◆ **Description of the task**: Below are entries to return in full. Keep each one exact.

• • •

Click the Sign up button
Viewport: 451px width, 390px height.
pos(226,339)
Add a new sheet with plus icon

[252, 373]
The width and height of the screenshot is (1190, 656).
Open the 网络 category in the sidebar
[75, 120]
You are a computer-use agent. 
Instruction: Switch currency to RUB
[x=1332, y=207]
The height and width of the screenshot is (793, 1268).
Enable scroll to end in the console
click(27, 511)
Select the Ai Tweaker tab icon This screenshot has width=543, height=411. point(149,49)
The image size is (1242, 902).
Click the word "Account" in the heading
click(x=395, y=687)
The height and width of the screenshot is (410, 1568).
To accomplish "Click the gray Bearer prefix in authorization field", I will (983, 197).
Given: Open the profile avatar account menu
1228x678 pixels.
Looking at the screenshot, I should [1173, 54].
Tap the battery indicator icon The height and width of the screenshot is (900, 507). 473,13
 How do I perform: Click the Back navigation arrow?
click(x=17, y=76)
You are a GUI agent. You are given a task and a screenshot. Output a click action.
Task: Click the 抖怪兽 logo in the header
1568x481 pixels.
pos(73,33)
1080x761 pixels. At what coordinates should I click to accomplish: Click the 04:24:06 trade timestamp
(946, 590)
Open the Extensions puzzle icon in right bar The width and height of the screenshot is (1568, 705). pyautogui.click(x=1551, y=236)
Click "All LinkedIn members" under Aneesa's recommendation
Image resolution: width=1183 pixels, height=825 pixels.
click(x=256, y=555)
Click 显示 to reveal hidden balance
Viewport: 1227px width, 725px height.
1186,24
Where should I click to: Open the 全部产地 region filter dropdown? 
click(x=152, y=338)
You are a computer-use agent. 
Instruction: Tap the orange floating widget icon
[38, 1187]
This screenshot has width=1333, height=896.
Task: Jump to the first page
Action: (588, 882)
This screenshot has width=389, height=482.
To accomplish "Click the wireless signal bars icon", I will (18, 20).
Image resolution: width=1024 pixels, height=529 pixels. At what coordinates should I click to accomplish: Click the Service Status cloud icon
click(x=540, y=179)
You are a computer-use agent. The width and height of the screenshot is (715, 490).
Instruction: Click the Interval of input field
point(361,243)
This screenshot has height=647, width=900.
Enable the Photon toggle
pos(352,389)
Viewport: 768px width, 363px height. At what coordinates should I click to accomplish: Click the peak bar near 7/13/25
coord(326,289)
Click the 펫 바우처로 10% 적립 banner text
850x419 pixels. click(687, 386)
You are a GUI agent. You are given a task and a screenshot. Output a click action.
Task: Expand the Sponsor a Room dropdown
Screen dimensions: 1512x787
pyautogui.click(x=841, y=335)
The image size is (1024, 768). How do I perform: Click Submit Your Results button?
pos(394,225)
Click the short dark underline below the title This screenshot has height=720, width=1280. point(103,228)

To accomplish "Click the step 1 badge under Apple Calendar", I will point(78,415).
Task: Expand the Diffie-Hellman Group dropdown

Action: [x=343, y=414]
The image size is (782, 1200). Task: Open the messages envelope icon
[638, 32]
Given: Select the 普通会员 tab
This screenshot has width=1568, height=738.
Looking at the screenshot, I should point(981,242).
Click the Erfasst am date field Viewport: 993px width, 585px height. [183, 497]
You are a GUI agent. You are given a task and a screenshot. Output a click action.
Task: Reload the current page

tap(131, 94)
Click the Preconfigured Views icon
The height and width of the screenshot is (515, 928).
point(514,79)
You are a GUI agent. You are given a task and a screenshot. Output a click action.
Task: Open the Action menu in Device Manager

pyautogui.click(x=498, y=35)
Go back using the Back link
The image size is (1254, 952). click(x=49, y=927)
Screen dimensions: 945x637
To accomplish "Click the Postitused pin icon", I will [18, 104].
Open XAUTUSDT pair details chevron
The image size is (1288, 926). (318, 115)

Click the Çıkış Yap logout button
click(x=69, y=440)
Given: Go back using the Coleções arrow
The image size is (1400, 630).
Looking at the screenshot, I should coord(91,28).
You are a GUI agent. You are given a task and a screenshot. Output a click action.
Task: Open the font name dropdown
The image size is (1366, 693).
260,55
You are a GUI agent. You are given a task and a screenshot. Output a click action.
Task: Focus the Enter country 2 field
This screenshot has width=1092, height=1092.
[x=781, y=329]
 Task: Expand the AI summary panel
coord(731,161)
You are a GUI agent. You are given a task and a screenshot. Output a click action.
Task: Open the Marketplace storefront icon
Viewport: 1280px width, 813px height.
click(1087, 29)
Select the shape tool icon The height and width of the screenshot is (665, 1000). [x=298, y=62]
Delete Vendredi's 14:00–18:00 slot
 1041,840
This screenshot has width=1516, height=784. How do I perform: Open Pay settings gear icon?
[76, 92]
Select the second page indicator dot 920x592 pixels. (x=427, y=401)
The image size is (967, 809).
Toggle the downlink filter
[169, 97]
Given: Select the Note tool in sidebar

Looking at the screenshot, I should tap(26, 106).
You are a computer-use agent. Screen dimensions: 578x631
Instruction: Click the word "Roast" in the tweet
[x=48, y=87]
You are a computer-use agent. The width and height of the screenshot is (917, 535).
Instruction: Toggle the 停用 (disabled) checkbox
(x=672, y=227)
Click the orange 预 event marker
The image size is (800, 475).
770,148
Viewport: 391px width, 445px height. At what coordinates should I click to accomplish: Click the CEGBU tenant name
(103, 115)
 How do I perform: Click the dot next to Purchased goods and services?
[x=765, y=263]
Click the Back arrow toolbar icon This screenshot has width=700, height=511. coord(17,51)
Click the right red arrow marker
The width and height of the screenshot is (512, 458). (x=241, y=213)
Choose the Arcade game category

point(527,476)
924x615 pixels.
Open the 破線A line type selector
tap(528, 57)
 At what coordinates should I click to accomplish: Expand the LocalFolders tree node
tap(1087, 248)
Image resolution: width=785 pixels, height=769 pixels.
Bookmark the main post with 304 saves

• • •

◆ **Exercise response**:
Click the Sign up button
Viewport: 451px width, 390px height.
pos(226,339)
Add a new sheet with plus icon

[252, 373]
The width and height of the screenshot is (1190, 656).
Open the 网络 category in the sidebar
[75, 120]
You are a computer-use agent. 
Instruction: Switch currency to RUB
[x=1332, y=207]
The height and width of the screenshot is (793, 1268).
Enable scroll to end in the console
click(27, 511)
Select the Ai Tweaker tab icon This screenshot has width=543, height=411. point(149,49)
The image size is (1242, 902).
Click the word "Account" in the heading
click(x=395, y=687)
The height and width of the screenshot is (410, 1568).
To accomplish "Click the gray Bearer prefix in authorization field", I will (983, 197).
Given: Open the profile avatar account menu
1228x678 pixels.
Looking at the screenshot, I should [1173, 54].
Tap the battery indicator icon The height and width of the screenshot is (900, 507). 473,13
 How do I perform: Click the Back navigation arrow?
click(x=17, y=76)
You are a GUI agent. You are given a task and a screenshot. Output a click action.
Task: Click the 抖怪兽 logo in the header
1568x481 pixels.
pos(73,33)
1080x761 pixels. At what coordinates should I click to accomplish: Click the 04:24:06 trade timestamp
(946, 590)
Open the Extensions puzzle icon in right bar The width and height of the screenshot is (1568, 705). pyautogui.click(x=1551, y=236)
Click "All LinkedIn members" under Aneesa's recommendation
Image resolution: width=1183 pixels, height=825 pixels.
click(x=256, y=555)
Click 显示 to reveal hidden balance
Viewport: 1227px width, 725px height.
1186,24
Where should I click to: Open the 全部产地 region filter dropdown? 
click(x=152, y=338)
You are a computer-use agent. 
Instruction: Tap the orange floating widget icon
[38, 1187]
This screenshot has width=1333, height=896.
Task: Jump to the first page
Action: (588, 882)
This screenshot has width=389, height=482.
To accomplish "Click the wireless signal bars icon", I will (18, 20).
Image resolution: width=1024 pixels, height=529 pixels. At what coordinates should I click to accomplish: Click the Service Status cloud icon
click(x=540, y=179)
You are a computer-use agent. The width and height of the screenshot is (715, 490).
Instruction: Click the Interval of input field
point(361,243)
This screenshot has height=647, width=900.
Enable the Photon toggle
pos(352,389)
Viewport: 768px width, 363px height. At what coordinates should I click to accomplish: Click the peak bar near 7/13/25
coord(326,289)
Click the 펫 바우처로 10% 적립 banner text
850x419 pixels. click(687, 386)
You are a GUI agent. You are given a task and a screenshot. Output a click action.
Task: Expand the Sponsor a Room dropdown
Screen dimensions: 1512x787
pyautogui.click(x=841, y=335)
The image size is (1024, 768). How do I perform: Click Submit Your Results button?
pos(394,225)
Click the short dark underline below the title This screenshot has height=720, width=1280. point(103,228)

To accomplish "Click the step 1 badge under Apple Calendar", I will point(78,415).
Task: Expand the Diffie-Hellman Group dropdown

Action: [x=343, y=414]
The image size is (782, 1200). Task: Open the messages envelope icon
[638, 32]
Given: Select the 普通会员 tab
This screenshot has width=1568, height=738.
Looking at the screenshot, I should point(981,242).
Click the Erfasst am date field Viewport: 993px width, 585px height. [183, 497]
You are a GUI agent. You are given a task and a screenshot. Output a click action.
Task: Reload the current page

tap(131, 94)
Click the Preconfigured Views icon
The height and width of the screenshot is (515, 928).
point(514,79)
You are a GUI agent. You are given a task and a screenshot. Output a click action.
Task: Open the Action menu in Device Manager

pyautogui.click(x=498, y=35)
Go back using the Back link
The image size is (1254, 952). click(x=49, y=927)
Screen dimensions: 945x637
To accomplish "Click the Postitused pin icon", I will [18, 104].
Open XAUTUSDT pair details chevron
The image size is (1288, 926). (318, 115)

Click the Çıkış Yap logout button
click(x=69, y=440)
Given: Go back using the Coleções arrow
The image size is (1400, 630).
Looking at the screenshot, I should coord(91,28).
You are a GUI agent. You are given a task and a screenshot. Output a click action.
Task: Open the font name dropdown
The image size is (1366, 693).
260,55
You are a GUI agent. You are given a task and a screenshot. Output a click action.
Task: Focus the Enter country 2 field
This screenshot has width=1092, height=1092.
[x=781, y=329]
 Task: Expand the AI summary panel
coord(731,161)
You are a GUI agent. You are given a task and a screenshot. Output a click action.
Task: Open the Marketplace storefront icon
Viewport: 1280px width, 813px height.
click(1087, 29)
Select the shape tool icon The height and width of the screenshot is (665, 1000). [x=298, y=62]
Delete Vendredi's 14:00–18:00 slot
 1041,840
This screenshot has width=1516, height=784. How do I perform: Open Pay settings gear icon?
[76, 92]
Select the second page indicator dot 920x592 pixels. (x=427, y=401)
The image size is (967, 809).
Toggle the downlink filter
[169, 97]
Given: Select the Note tool in sidebar

Looking at the screenshot, I should tap(26, 106).
You are a computer-use agent. Screen dimensions: 578x631
Instruction: Click the word "Roast" in the tweet
[x=48, y=87]
You are a computer-use agent. The width and height of the screenshot is (917, 535).
Instruction: Toggle the 停用 (disabled) checkbox
(x=672, y=227)
Click the orange 预 event marker
The image size is (800, 475).
770,148
Viewport: 391px width, 445px height. At what coordinates should I click to accomplish: Click the CEGBU tenant name
(103, 115)
 How do I perform: Click the dot next to Purchased goods and services?
[x=765, y=263]
Click the Back arrow toolbar icon This screenshot has width=700, height=511. coord(17,51)
Click the right red arrow marker
The width and height of the screenshot is (512, 458). (x=241, y=213)
Choose the Arcade game category

point(527,476)
924x615 pixels.
Open the 破線A line type selector
tap(528, 57)
 At what coordinates should I click to accomplish: Expand the LocalFolders tree node
tap(1087, 248)
Image resolution: width=785 pixels, height=769 pixels.
Bookmark the main post with 304 saves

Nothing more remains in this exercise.